Somehow I always want to capture every sunset I am fortunate enough to see
The blue turn into oranges on the horizons turn to black,
Blending seamlessly into one another
Pouring gold into cracks till they no longer exist
though enough for me to see; Night vision
Till every light shines brighter and every spark shines brighter than to just make a little noise in the skies
But enough for anyone paying attention to see.
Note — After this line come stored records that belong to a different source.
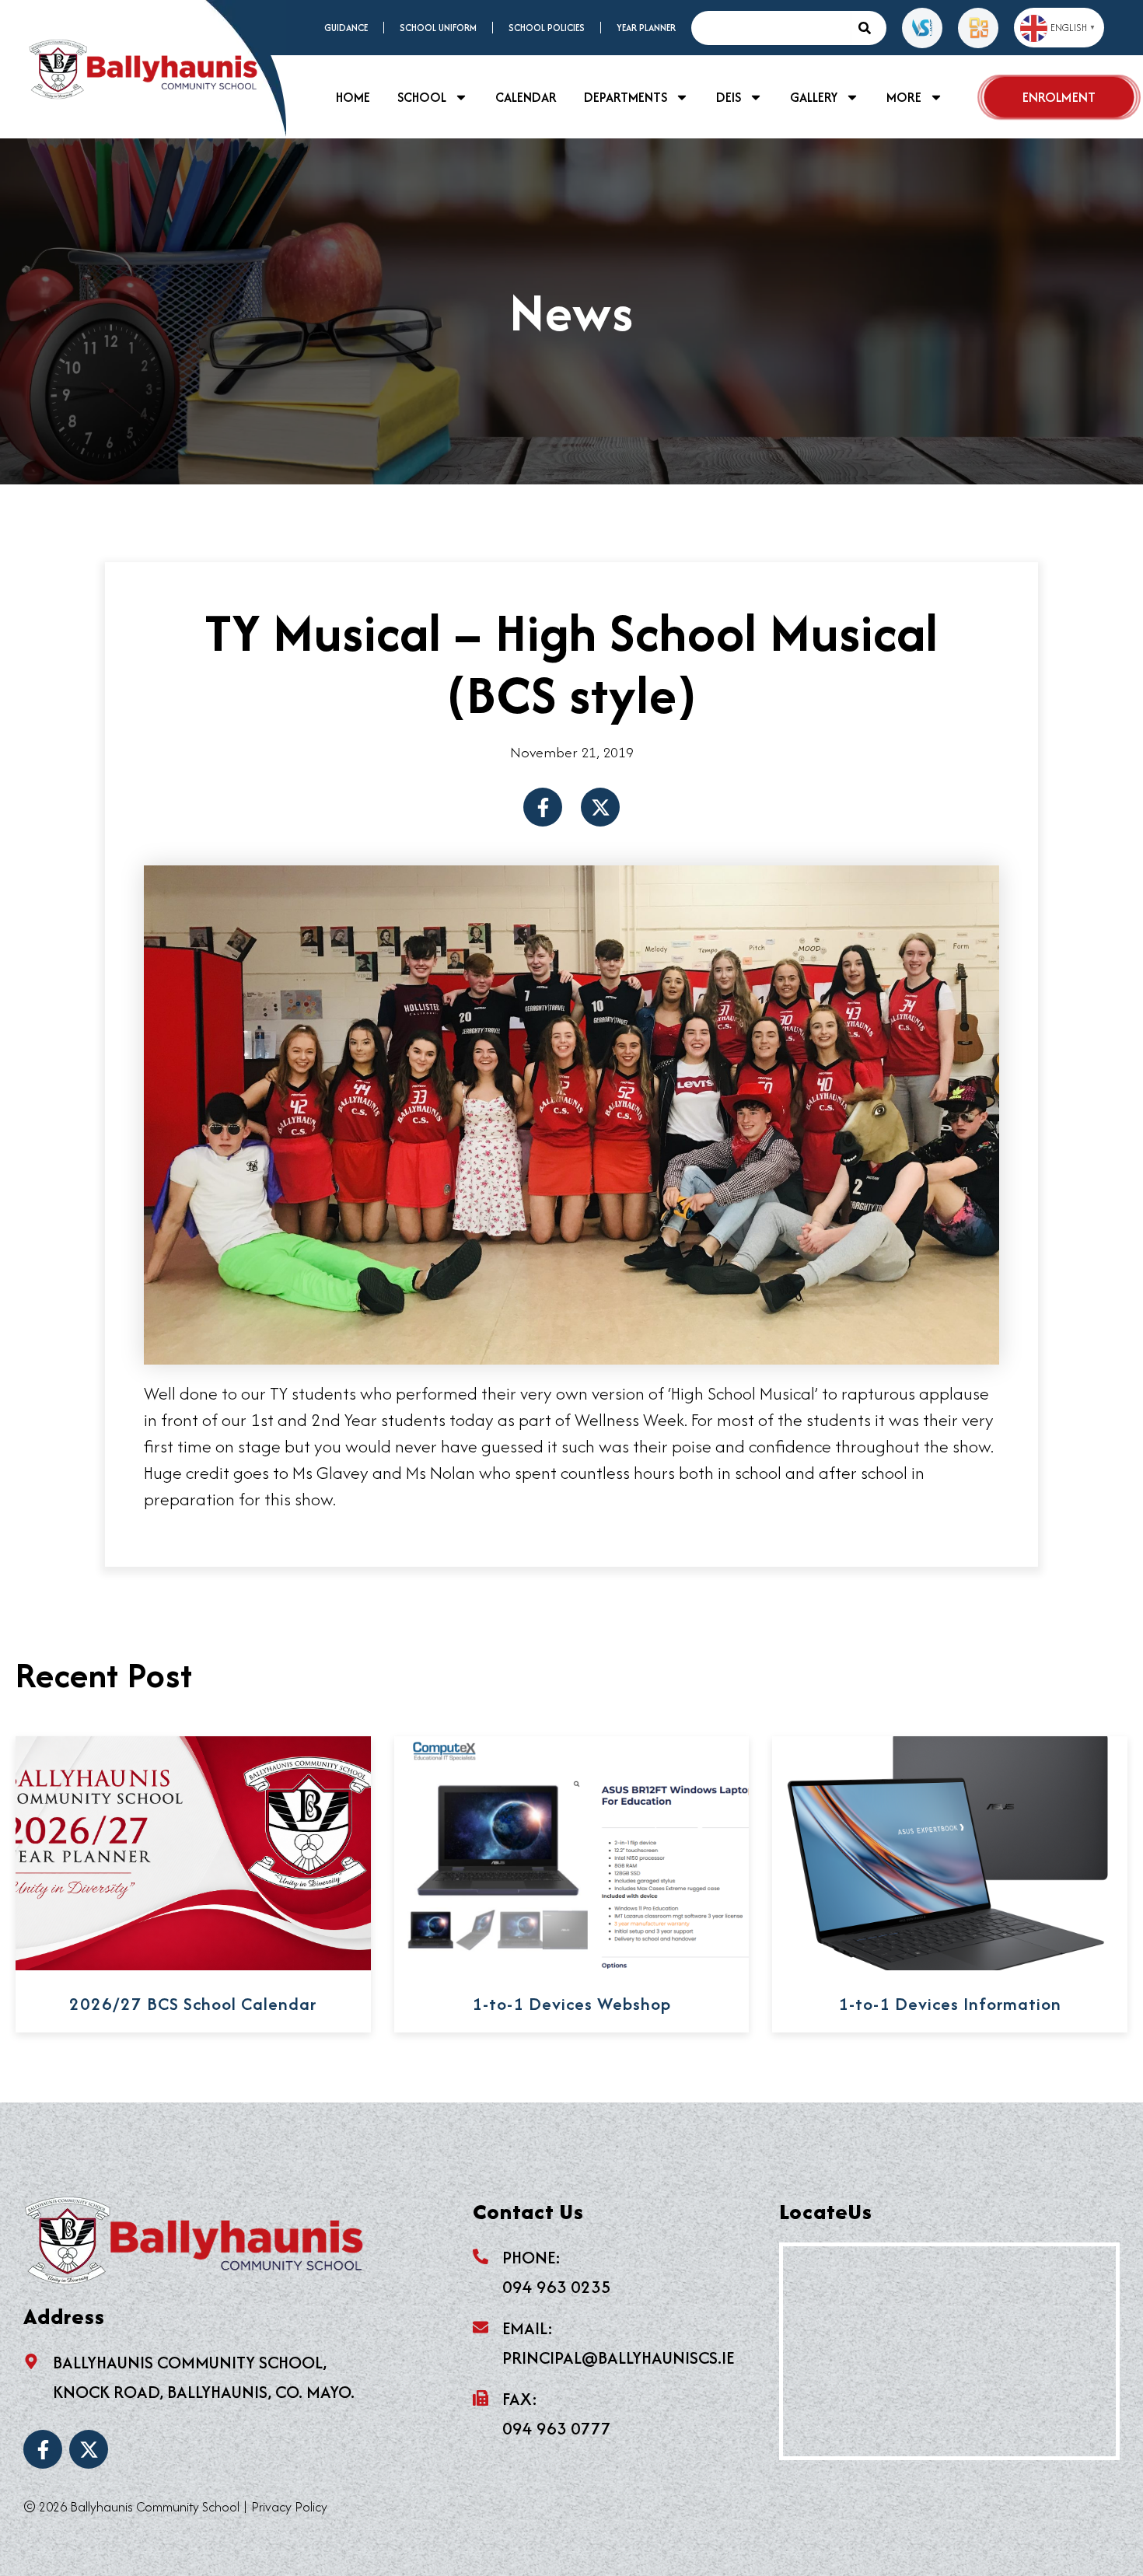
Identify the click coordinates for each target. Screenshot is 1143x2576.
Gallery (813, 97)
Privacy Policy (289, 2506)
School (421, 97)
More (903, 97)
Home (353, 97)
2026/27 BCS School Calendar (192, 2003)
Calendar (526, 97)
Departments (625, 97)
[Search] (868, 28)
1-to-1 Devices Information (949, 2003)
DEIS (728, 97)
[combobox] (770, 28)
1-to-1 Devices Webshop (571, 2003)
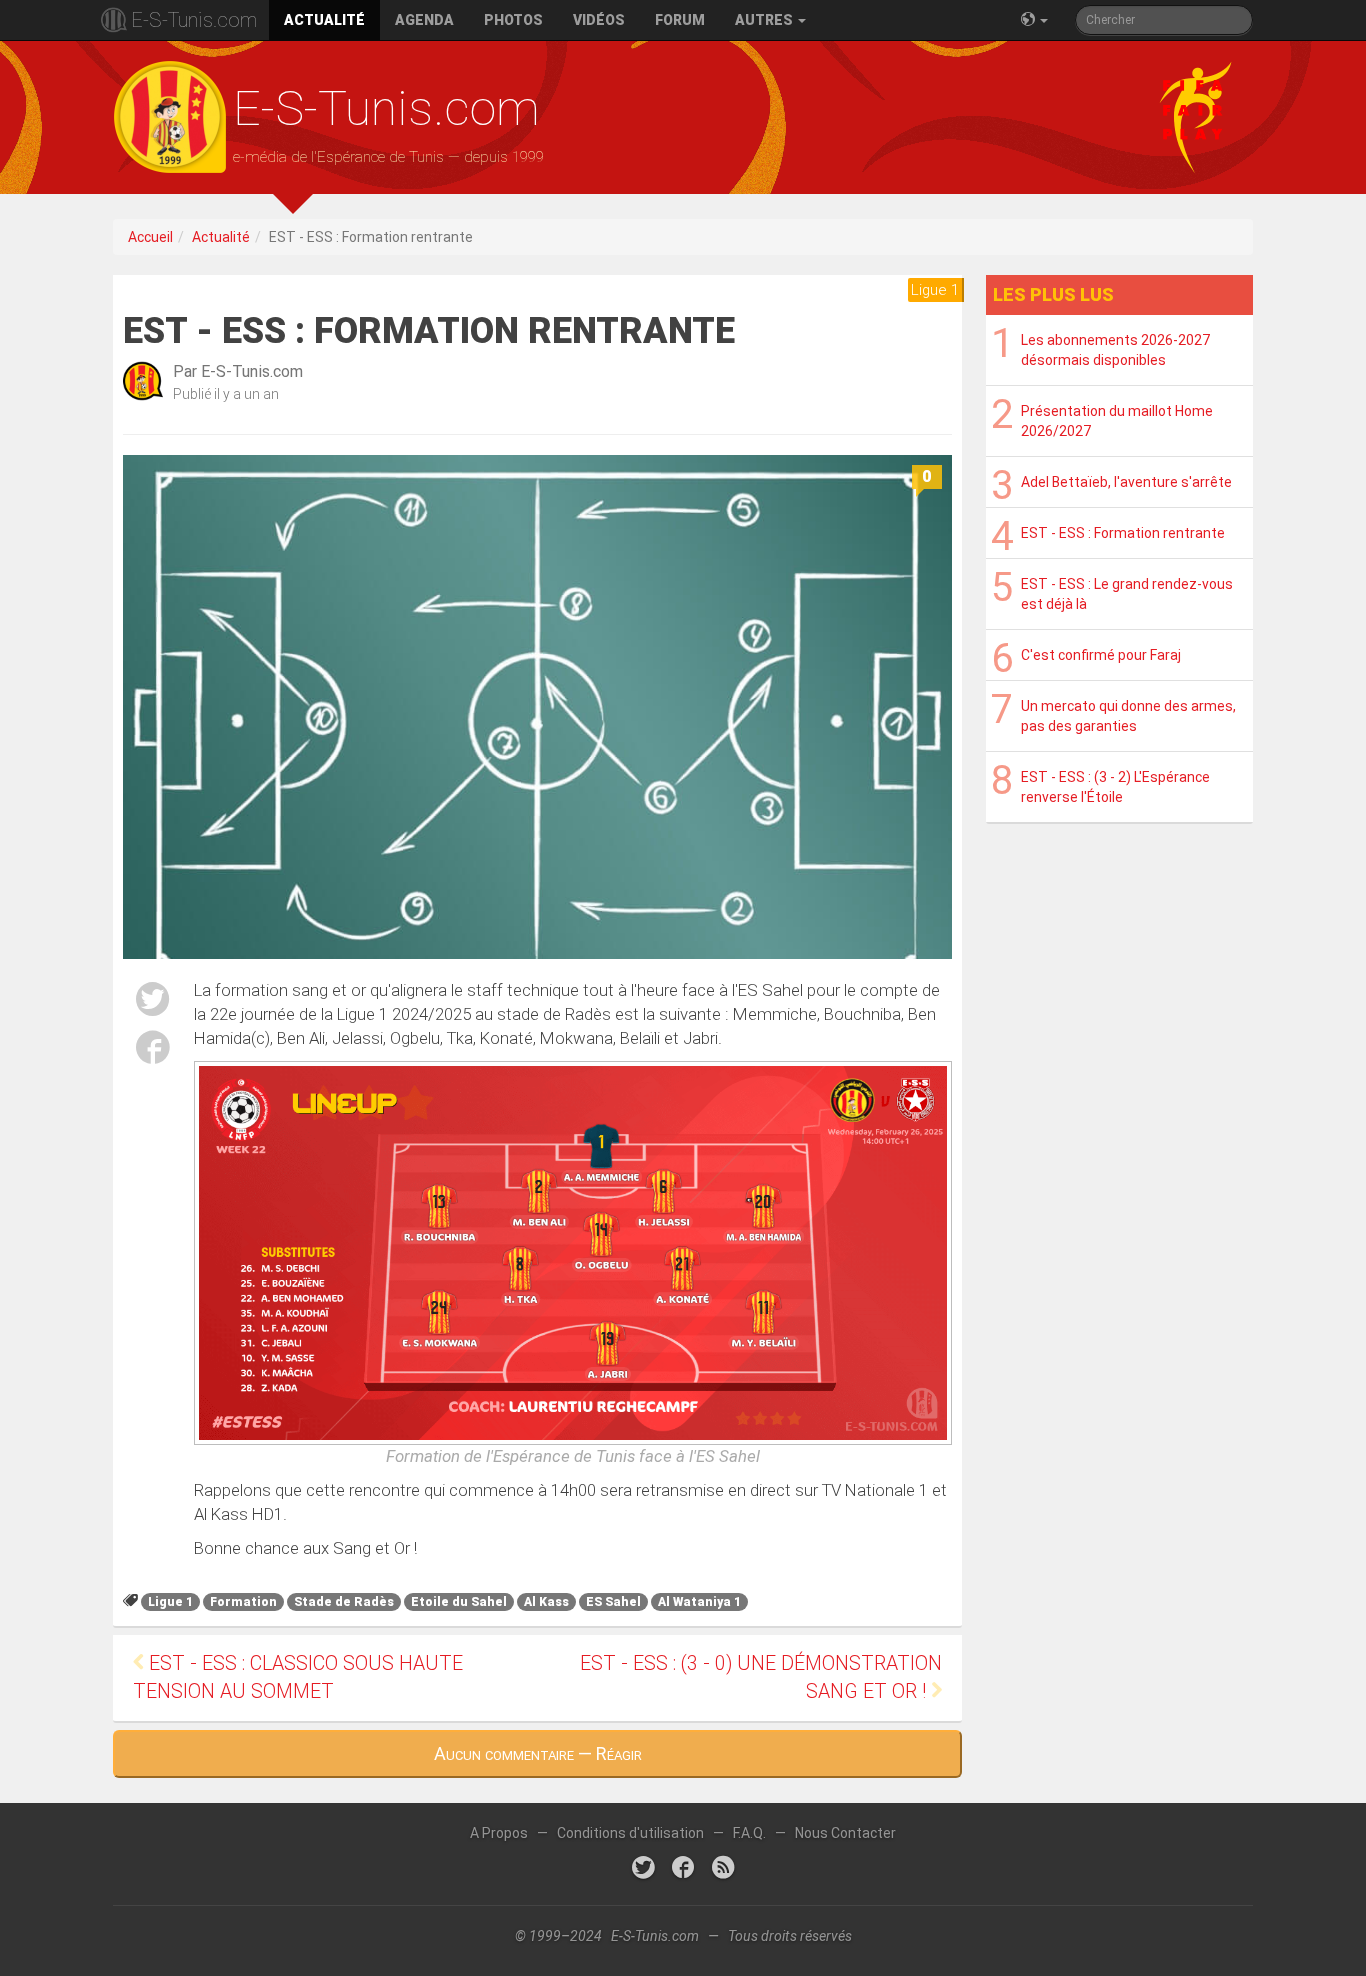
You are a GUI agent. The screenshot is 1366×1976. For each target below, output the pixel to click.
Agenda (424, 20)
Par (238, 371)
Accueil (150, 237)
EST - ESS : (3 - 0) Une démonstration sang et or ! (761, 1677)
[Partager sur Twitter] (153, 1002)
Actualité (324, 20)
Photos (513, 20)
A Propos (499, 1833)
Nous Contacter (845, 1833)
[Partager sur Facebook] (153, 1050)
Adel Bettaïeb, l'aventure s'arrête (1126, 482)
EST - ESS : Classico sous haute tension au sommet (298, 1677)
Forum (680, 20)
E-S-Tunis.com (194, 20)
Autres (765, 20)
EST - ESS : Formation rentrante (1123, 533)
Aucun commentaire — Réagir (538, 1753)
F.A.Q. (749, 1833)
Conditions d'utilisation (630, 1833)
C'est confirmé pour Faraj (1101, 655)
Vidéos (599, 20)
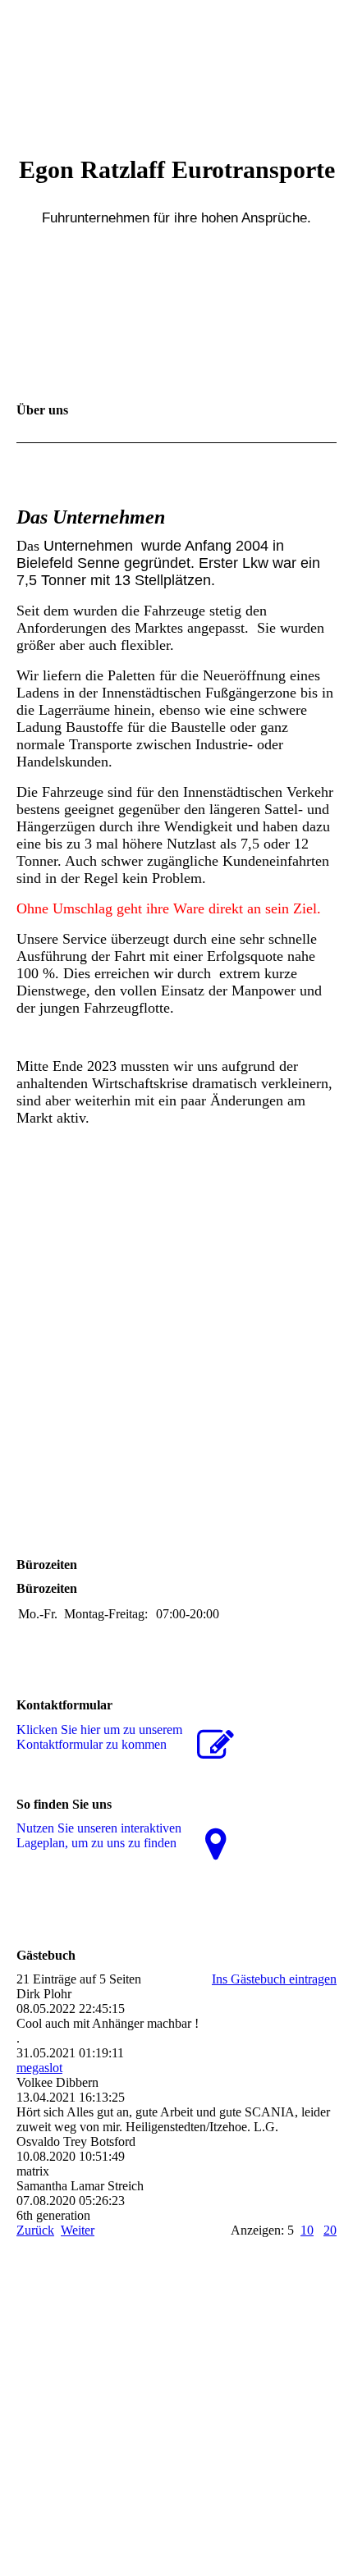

I try to mix paints to paint the perfect sky
Only mine isnt ever as seamless as it should be,
The darks are always darker and the brights always hint off their real color
Like reality seems reluctant to get inside the sheet of paper I pour it out on,
Proud off its originality
Too proud for me to imitate
Or attempt.

Do all these poems mean anything?
The search for empathy and acceptance
To change to world
With black and white
Or trying to paint the night sky?

Am I more than what you see
And what you don’t ?
I build houses on shaky foundations
That aren’t even mine to build upon

An odyssey without a destination
And I have just begun.

– Chaos

 

2 Comments Add yours

  1. swatimitts says:

    Dear Darshita, I have so much to say on this that I don’t know where to begin from! A part of me wants to hug you and say #metoo
    How we seem to the world and how we really feel we are, which of them is more real or true, or does that even matter. While watching the sunset I often wonder, if admiring it more than the sunrise makes me a pessimist. And then I perceive it as more hopeful, for the belief that a new morning will follow. Is it limiting or powerful, to able to express in black and white, all the vibrance we see around; doubting at the same time, if the vibrance is what it looks like!
    I am so different socially than I am within the walls of a place I have to call home, the very place that makes me want to be nomadic.
    How you consider your life a mess and I want to disagree, for I dont want it ti be so, either for you or me. Our lives are really as disorderly and the world as colourful as it appears to us, or could it be the other way round? I keep asking and trying to answer these questions, and this has taken me endless sunsets and oceans to bridge the horizon.

    Liked by 1 person

  2. darshitajain says:

    Swati, that means a lot! I get it, I really do, that is precisely why i put this up. Somewhere I realised maybe this is struggle we all go through. We all try to define ourselves in ways the world tells us to while still struggling to be who we are ..or want to be. And I thought just like saying #Metoo, this will help us recognise this turmoil. Maybe me puttting it in words will help me, like tearing up all these pages was cathartic for me..
    PS: you write so well,, i loved these lines : ? I keep asking and trying to answer these questions, and this has taken me endless sunsets and oceans to bridge the horizon.